Skara Brae is the quintessential Stone Age site with absolutely no metal accoutrements of any description being discovered there. As the original turf roofs have long since vanished, visitors are able to look down upon the village layout and see clearly how the eight dwellings are inter-linked with connecting passages.


Skara Brae, Orkney Isles, Highlands and Islands, Scotland


Each dwelling reveals a central hearth used for cooking and heating. Box beds made of upright slabs are located around the walls - bracken, heather and animal skins would have provided the bedding. Personal possessions were either placed in recesses or displayed on stone shelves, while each hut displays a dresser constructed from flag stone shelves and stone supports. The inner walls reveal larger alcoves beneath which are primitive drains or soak-aways, these may well have provided toilet facilities.

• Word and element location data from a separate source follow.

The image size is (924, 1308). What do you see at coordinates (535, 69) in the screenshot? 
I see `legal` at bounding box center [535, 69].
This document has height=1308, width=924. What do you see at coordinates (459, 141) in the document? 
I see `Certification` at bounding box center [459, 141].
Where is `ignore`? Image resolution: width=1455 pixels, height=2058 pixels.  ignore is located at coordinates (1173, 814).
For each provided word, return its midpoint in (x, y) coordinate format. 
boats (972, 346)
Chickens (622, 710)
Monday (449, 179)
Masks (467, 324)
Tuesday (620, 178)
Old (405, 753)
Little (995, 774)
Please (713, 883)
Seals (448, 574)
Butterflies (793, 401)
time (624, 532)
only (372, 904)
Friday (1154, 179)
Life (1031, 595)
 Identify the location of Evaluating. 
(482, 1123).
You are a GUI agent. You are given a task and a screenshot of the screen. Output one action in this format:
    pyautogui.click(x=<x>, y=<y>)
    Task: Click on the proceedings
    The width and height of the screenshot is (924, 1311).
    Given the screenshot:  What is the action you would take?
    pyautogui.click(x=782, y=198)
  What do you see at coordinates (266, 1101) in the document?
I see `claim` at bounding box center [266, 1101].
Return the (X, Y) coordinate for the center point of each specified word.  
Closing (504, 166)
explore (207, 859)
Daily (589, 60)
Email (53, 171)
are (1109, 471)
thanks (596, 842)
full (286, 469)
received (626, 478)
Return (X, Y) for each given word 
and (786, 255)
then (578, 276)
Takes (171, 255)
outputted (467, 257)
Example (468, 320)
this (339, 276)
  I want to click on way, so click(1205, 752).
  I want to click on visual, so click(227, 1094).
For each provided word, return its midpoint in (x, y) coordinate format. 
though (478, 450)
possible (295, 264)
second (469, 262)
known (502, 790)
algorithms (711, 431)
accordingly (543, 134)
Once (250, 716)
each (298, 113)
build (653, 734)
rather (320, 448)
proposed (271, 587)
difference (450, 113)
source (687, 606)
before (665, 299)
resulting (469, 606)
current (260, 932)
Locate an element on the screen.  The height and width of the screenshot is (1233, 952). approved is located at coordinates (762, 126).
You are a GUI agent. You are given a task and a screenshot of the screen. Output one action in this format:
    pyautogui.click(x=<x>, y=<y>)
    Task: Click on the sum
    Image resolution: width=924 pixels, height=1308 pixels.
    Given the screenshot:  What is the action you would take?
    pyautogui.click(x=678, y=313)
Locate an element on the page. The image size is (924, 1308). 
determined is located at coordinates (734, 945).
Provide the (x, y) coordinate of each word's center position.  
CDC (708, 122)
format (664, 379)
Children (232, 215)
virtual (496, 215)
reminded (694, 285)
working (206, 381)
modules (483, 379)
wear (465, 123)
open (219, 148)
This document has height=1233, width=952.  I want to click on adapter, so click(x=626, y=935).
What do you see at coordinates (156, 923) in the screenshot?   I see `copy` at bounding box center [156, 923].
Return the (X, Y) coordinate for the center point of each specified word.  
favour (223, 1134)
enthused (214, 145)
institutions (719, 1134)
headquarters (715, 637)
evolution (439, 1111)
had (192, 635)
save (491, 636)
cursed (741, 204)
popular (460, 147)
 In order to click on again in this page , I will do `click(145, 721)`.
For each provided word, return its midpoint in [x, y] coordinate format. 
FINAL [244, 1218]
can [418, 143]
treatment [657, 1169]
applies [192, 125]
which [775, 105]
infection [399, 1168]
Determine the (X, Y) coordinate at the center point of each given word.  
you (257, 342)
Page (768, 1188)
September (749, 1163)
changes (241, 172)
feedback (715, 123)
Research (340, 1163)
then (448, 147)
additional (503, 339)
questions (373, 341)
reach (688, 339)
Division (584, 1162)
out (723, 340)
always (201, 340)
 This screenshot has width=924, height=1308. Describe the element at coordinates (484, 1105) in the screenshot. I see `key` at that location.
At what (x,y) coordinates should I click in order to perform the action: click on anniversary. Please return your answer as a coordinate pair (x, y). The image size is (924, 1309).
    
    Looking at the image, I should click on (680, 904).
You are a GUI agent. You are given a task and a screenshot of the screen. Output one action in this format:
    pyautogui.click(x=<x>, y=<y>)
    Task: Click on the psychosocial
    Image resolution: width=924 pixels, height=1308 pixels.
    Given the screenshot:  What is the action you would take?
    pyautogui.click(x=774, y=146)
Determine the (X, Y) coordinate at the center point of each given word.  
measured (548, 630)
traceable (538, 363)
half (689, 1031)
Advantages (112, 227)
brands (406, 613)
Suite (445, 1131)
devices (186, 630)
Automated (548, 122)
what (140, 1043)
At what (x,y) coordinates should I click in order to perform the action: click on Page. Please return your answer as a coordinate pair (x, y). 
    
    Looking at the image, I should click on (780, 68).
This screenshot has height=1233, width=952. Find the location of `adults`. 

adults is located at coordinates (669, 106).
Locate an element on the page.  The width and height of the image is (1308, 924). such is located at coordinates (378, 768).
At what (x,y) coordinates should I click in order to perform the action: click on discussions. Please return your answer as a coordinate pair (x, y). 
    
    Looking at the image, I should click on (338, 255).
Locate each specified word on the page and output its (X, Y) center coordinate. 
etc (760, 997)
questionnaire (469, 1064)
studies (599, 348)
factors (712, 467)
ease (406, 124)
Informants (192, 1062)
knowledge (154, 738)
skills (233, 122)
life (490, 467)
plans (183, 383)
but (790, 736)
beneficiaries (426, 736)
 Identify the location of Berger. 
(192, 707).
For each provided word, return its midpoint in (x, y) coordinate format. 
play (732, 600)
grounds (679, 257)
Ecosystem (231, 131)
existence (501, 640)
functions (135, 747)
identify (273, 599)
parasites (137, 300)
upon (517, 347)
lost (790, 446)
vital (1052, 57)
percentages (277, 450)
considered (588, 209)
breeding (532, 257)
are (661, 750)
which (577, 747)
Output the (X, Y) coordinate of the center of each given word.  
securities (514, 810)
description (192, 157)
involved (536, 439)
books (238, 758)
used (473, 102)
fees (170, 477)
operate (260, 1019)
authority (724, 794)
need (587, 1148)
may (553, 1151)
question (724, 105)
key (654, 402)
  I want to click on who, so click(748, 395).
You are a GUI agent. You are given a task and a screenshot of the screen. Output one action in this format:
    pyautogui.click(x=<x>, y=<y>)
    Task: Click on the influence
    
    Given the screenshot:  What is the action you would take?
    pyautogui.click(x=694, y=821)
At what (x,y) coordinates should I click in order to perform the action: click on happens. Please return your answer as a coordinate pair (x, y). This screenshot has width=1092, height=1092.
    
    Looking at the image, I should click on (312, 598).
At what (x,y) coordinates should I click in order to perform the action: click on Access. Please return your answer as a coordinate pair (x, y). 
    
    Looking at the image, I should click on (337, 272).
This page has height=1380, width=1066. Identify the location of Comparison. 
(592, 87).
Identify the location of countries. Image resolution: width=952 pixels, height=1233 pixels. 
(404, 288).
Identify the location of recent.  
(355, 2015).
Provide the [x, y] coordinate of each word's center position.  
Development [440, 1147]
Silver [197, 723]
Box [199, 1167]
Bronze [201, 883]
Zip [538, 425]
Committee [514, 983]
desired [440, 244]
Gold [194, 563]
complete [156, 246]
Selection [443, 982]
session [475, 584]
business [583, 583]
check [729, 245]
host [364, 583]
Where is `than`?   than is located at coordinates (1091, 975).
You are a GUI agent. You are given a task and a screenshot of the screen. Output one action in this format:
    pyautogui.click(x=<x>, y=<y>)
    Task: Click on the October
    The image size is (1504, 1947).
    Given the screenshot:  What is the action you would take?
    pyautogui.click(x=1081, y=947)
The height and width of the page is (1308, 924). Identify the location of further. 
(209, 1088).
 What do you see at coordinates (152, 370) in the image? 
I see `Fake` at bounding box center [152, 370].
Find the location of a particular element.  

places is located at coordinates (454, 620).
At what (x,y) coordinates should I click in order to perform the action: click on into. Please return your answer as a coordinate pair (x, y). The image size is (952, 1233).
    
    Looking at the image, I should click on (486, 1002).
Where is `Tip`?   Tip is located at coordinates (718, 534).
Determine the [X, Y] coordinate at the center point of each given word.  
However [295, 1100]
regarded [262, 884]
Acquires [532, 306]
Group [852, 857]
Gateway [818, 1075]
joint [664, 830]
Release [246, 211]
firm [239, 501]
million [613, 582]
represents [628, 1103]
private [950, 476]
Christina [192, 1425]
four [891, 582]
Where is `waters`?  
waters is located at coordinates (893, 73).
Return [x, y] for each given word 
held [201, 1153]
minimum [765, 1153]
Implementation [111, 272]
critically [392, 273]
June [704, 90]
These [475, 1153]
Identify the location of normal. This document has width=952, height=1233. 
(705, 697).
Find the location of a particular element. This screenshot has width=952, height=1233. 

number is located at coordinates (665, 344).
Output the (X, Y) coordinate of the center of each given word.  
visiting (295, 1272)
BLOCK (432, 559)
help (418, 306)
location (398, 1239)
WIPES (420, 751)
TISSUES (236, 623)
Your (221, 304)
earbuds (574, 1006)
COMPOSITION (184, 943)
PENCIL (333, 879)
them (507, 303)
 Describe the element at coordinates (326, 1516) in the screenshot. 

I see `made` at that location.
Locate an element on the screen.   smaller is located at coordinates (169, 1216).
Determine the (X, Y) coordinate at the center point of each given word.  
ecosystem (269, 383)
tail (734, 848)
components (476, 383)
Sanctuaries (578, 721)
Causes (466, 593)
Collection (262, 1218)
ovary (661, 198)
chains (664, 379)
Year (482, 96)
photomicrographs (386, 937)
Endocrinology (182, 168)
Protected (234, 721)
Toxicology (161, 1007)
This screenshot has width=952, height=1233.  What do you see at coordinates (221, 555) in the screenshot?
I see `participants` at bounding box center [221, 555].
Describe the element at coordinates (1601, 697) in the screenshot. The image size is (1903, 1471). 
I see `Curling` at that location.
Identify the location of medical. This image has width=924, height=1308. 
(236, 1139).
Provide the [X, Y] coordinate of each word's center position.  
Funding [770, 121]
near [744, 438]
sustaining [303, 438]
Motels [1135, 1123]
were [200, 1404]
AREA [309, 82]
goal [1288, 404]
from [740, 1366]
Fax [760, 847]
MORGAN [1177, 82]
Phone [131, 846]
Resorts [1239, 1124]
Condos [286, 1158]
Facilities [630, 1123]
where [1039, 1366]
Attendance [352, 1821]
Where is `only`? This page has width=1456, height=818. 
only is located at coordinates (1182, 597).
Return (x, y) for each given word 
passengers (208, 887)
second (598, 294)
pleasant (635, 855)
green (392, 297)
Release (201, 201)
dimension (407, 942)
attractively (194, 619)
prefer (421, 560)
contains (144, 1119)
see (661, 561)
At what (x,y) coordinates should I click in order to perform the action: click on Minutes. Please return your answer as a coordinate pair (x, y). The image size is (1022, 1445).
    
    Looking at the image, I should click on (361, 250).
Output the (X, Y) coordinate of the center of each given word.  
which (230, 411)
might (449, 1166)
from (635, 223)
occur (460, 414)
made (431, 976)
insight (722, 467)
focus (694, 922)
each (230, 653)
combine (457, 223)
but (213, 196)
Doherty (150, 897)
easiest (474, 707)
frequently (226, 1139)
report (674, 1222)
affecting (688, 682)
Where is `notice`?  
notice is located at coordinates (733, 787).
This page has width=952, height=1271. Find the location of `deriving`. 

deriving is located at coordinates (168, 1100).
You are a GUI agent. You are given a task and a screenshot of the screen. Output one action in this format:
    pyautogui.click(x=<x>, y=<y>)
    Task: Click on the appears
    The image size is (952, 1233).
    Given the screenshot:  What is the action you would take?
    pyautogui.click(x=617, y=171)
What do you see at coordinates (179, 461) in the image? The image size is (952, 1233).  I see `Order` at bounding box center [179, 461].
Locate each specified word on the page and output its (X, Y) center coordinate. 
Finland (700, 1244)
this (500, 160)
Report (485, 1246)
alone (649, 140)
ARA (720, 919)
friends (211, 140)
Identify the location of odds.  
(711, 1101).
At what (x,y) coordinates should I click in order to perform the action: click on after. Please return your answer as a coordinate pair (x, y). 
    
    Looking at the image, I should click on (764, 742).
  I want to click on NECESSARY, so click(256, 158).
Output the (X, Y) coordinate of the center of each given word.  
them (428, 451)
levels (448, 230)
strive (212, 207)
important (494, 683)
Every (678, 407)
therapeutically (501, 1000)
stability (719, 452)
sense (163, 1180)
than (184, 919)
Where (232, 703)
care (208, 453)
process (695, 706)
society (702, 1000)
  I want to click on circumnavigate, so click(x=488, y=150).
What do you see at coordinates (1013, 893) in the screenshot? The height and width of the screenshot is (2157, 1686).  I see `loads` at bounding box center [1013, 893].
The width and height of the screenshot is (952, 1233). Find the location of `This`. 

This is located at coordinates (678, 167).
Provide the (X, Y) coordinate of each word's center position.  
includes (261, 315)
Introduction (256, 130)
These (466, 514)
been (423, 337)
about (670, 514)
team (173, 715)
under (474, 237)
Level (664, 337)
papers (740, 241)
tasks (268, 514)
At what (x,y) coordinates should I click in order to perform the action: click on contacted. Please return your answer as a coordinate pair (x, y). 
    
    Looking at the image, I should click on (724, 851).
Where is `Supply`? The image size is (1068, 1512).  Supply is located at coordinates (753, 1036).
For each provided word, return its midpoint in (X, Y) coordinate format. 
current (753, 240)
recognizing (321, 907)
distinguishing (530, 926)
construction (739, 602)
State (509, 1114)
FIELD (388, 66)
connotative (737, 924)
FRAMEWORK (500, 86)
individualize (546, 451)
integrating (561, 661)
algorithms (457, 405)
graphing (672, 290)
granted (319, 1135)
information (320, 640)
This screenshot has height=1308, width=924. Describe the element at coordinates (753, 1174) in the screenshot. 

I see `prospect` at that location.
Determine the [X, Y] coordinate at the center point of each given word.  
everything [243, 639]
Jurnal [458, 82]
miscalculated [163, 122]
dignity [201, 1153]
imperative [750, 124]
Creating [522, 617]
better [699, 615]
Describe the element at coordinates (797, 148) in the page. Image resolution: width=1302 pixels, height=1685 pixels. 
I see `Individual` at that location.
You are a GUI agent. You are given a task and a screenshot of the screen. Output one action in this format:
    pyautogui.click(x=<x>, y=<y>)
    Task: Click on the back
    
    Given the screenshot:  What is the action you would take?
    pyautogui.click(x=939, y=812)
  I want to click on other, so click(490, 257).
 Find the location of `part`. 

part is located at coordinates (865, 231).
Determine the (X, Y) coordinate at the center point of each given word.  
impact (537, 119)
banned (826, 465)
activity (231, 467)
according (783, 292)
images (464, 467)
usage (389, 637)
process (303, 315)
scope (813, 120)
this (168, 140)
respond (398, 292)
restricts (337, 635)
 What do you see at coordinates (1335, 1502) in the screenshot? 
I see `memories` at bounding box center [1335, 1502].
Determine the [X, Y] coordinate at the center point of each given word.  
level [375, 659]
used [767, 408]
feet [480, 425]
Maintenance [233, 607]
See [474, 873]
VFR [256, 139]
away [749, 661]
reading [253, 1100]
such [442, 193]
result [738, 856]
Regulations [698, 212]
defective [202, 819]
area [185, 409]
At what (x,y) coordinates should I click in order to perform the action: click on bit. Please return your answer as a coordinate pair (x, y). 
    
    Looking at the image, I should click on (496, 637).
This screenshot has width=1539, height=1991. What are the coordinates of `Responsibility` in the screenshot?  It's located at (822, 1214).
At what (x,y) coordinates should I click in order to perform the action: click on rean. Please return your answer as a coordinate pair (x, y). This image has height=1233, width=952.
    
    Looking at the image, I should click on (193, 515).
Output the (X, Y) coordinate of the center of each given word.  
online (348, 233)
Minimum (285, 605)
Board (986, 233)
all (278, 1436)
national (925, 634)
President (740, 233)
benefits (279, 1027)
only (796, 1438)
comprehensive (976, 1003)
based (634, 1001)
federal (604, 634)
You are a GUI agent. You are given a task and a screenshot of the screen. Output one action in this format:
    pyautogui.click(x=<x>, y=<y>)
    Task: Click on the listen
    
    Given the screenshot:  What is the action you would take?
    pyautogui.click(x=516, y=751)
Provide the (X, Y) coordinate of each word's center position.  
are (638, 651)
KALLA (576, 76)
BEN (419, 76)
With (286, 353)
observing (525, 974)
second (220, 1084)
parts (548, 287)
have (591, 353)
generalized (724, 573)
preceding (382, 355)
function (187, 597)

Before abandoning their settlement, the construction of which predate both the Pyramids and Stonehenge, it is very clear that the occupants of Skara Brae fulfilled orderly and well defined roles within the community for many centuries. They were essentially farmers, hunters and fishermen as revealed by the sheep and cow bones, shellfish and the remnants of burnt grain discovered on site during the excavations of 1972/3. Amongst the inhabitants too were skilled craftsmen in both bone and stone, as many of the artefacts found in situ testify - pottery, tools and weaponry were elaborately decorated.

That such a community could flourish for so long in such an exposed position reminds us that during this period of mankind?s development the climate in Britain was more favourable than that experienced today. The skies were consistently clearer with far less rain, the days hot by present day standards and the seas warmer. The existence of the dwellings at Skara Brae, so remarkably well preserved thanks to their being entombed in sand, presents a fascinating picture of life in Neolithic Britain.